Wenn man dies alles zusammenrechnet kommt man letztlich darauf, dass der Veredlungsprozess sogar sehr viel effizienter als die Stromproduktion ist und eigentlich sehr wenig Strom verbraucht.
Vergessene Variable: Die graue Energie
Damit schien die Diskussion eigentlich beendet, für Julian Affeldt fing sie aber erst an. Affeldt ist Gründungsmitglied der Interessengemeinschaft Elektromobilität Berlin-Brandenburg und engagiert sich ebenfalls bei der Lokalen Agenda21 Kleinmachnow sowie als Energie- und Abfallberater bei BUND. In einem ausführlichen Blogeintrag, der auch in verkürzter Form im Magazin Edison erschien, stellt er nun eine neue Rechnung auf.
Denn – so die These – Verbrennungsmotoren verbrauchen, auch nach dem wir sie betanken, noch ordentlich Strom.
Grund dafür ist nach Meinung von Affeldt die sogenannte „graue Energie“. Damit meint er den Energieaufwand, der in einem Produkt steckt, bevor es überhaupt genutzt wird. Also: Wenn ein Auto mit Benzin oder Diesel fährt, braucht es neben dem Kraftstoff an sich noch viele andere Betriebsstoffe, die ein Elektroauto gar nicht oder in viel geringerem Maße benötigt. Zu diesen Betriebsstoffen gehören unter anderem Schmieröl, Ölfilter, Bremsbeläge und beim Diesel der Stickstoffneutralisierer AdBlue.
Am Beispiel AdBlue rechnet Affeldt vor, was er mit grauer Energie meint. Um nämlich AdBlue herzustellen, braucht man Harnstoff.

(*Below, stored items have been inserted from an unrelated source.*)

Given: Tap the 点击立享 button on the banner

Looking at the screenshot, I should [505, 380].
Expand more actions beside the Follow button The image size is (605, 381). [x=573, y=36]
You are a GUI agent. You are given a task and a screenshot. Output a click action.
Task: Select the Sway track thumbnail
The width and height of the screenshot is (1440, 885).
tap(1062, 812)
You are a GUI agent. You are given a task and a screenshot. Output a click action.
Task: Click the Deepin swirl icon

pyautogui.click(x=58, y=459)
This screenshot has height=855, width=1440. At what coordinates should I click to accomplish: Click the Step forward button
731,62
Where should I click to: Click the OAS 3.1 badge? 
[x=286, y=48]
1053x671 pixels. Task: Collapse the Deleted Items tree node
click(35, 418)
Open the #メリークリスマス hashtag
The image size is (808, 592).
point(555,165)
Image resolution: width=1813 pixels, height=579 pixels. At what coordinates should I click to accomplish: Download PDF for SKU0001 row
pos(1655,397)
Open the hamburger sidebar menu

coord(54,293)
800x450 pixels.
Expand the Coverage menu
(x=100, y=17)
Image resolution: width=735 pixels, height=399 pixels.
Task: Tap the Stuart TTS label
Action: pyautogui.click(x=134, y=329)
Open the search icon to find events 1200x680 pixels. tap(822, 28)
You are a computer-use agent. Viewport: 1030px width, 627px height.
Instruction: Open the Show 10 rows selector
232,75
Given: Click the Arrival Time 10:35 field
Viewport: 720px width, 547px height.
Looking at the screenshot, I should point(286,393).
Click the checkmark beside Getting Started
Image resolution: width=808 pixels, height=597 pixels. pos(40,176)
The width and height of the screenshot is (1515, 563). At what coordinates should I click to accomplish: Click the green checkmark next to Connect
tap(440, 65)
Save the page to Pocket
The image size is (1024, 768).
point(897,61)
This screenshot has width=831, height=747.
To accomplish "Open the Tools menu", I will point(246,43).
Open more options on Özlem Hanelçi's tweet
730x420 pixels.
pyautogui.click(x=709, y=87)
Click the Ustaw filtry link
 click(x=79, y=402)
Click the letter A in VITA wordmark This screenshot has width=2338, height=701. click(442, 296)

Dieser wird, wie Affeldt es so schön formuliert, “nicht in den Millionen Toiletten der Republik gewonnen”, sondern in einem erdgasbasierten Herstellungsverfahren. Ganz ähnlich sieht es mit den anderen Betriebsstoffen aus, die Elektroautos gar nicht brauchen. Um all diese zu produzieren, braucht man fossile Energien, Rohstoffe und – ihr ahnt es schon – Strom. Um diese zum Verbraucher zu bringen, ebenfalls. Um diese einzubauen, teilweise auch.
Selbst der verfeinerte Kraftstoff, so effizient er auch gewonnen sein mag, muss von den Raffinerien transportiert werden. Dazu werden Pipelines genutzt. Für den Bau und Betrieb dieser benötigt man wiederum Strom. Und das ist erst der Anfang. Wenn man das Gedankenexperiment weiterspinnt, landet man schließlich bei den Tankstellen. Diese werden auch nachts betrieben und brauchen dafür – richtig – Strom.
Die Rechnung bleibt offen
Affeldt gibt allerdings zu, dass solche Rechnungen insgesamt sehr komplex und selten zu 100 Prozent korrekt sind, da dafür einfach exakte Daten fehlen. Dennoch wird klar: Um herauszufinden, ob Autos mit Verbrennungsmotoren oder mit Elektromotoren mehr Strom verbrauchen, müssen wir viel mehr ins Detail gehen. Ein einfacher Blick auf den Veredlungsprozess reicht nicht.
Selbst in Affeldts Auflistung fehlen wichtige Eckdaten zum Energieverbrauch von Elektroautos. Denn auch hier werden bei der Gewinnung, Produktion und dem Transport sowie der Entsorgung der Akkus ebenfalls Strom und fossile Energien genutzt.
Für ihn reicht das Gedankenexperiment aber um zu sagen: Wenn wir bis jetzt genug Strom für Verbrennungsmotoren hatten, haben wir in Zukunft auch genug Strom für Elektromotoren.
Ob jedoch Autos mit Verbrennungsmotoren oder Elektrofahrzeuge mehr Strom benötigen, bleibt weiterhin ungeklärt.